Los últimos grupos rebeldes se fueron sumando en los años siguientes, y en 2005 el principal de ellos, el CNDD-FDD, ganó las elecciones y su líder, el ex jefe guerrillero Pierre Nkurunziza, fue elegido presidente. Sus primeros años combinaron reconstrucción y una relativa estabilidad, y Burundi pareció por fin dejar atrás la guerra. Pero el poder se fue concentrando y el espacio democrático, estrechando.
La ruptura llegó en 2015, cuando Nkurunziza anunció que se presentaría a un tercer mandato, algo que la oposición y buena parte de la sociedad civil consideraron una violación del Acuerdo de Arusha y de la Constitución. Estallaron grandes protestas y, en mayo de 2015, un sector del ejército intentó un golpe de Estado que fracasó. Nkurunziza se mantuvo en el poder y desató una dura represión contra opositores, periodistas y medios independientes; cientos de personas murieron y más de 400.000 huyeron del país. Burundi se aisló internacionalmente y salió de la Corte Penal Internacional. La crisis de 2015 mostró lo frágil que seguía siendo la paz construida en Arusha.
En 2019, Burundi trasladó oficialmente su capital política a Gitega, en el centro del país —la antigua capital real—, dejando a Bujumbura como capital económica y principal ciudad. Poco después, en 2020, Pierre Nkurunziza no se presentó a la reelección y su partido postuló a Évariste Ndayishimiye, que ganó las elecciones de mayo. Apenas semanas después, en junio de 2020, Nkurunziza murió de forma repentina, y Ndayishimiye asumió la presidencia abriendo un tiempo de cauteloso reacomodo, con una apertura parcial hacia los vecinos y los organismos internacionales, aunque con serias dudas persistentes sobre los derechos humanos y las libertades.
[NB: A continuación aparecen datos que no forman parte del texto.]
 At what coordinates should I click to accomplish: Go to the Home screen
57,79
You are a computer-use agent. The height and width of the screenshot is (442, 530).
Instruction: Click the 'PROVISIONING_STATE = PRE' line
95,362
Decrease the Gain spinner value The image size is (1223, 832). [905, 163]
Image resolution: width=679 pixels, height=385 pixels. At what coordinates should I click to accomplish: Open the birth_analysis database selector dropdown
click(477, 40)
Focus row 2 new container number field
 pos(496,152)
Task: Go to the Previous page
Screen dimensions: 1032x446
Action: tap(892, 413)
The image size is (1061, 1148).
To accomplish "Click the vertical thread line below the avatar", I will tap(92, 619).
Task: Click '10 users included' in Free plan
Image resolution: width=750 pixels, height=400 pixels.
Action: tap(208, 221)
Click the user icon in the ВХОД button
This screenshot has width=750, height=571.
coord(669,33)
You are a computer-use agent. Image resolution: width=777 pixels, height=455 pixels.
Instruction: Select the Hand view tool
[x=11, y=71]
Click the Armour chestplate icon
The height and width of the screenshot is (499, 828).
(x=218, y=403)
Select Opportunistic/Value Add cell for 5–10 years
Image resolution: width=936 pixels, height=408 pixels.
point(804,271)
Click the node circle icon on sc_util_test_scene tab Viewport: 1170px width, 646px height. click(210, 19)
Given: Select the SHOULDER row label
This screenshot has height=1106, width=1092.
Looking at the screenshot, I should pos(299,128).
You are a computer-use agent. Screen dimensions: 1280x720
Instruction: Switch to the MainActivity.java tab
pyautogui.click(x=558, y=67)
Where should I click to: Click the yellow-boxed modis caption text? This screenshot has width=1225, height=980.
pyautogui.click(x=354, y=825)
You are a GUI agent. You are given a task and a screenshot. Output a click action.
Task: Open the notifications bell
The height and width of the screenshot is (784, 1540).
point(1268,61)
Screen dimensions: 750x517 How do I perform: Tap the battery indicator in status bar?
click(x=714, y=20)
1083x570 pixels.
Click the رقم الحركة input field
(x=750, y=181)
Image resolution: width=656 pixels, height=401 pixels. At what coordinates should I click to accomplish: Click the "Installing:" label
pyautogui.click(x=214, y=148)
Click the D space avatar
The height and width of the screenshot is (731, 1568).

Burundi es hoy uno de los países más pobres y densamente poblados de África, y también uno de los más rurales: la enorme mayoría de su gente vive de la agricultura en las laderas de las célebres "mil colinas". El café arábica de altura es el principal producto de exportación y la gran fuente de divisas, junto con el té; en el subsuelo hay níquel y otros minerales apenas explotados. La presión sobre la tierra, en un territorio pequeño y montañoso, sigue siendo una cuestión política de fondo, heredera de todos los desplazamientos del pasado.
A pesar de todo, Burundi conserva una identidad cultural poderosa y una belleza natural intacta: las playas del lago Tanganica, la selva de Kibira, las fuentes más australes del Nilo y, sobre todo, los tambores sagrados que siguen sonando y que unen a los burundeses por encima de las divisiones. Es un país que ha atravesado catástrofes de las que pocas naciones se recuperan, y que intenta, colina a colina, reconstruir la convivencia. Contar su historia con verdad y sobriedad es también una forma de acompañar ese esfuerzo.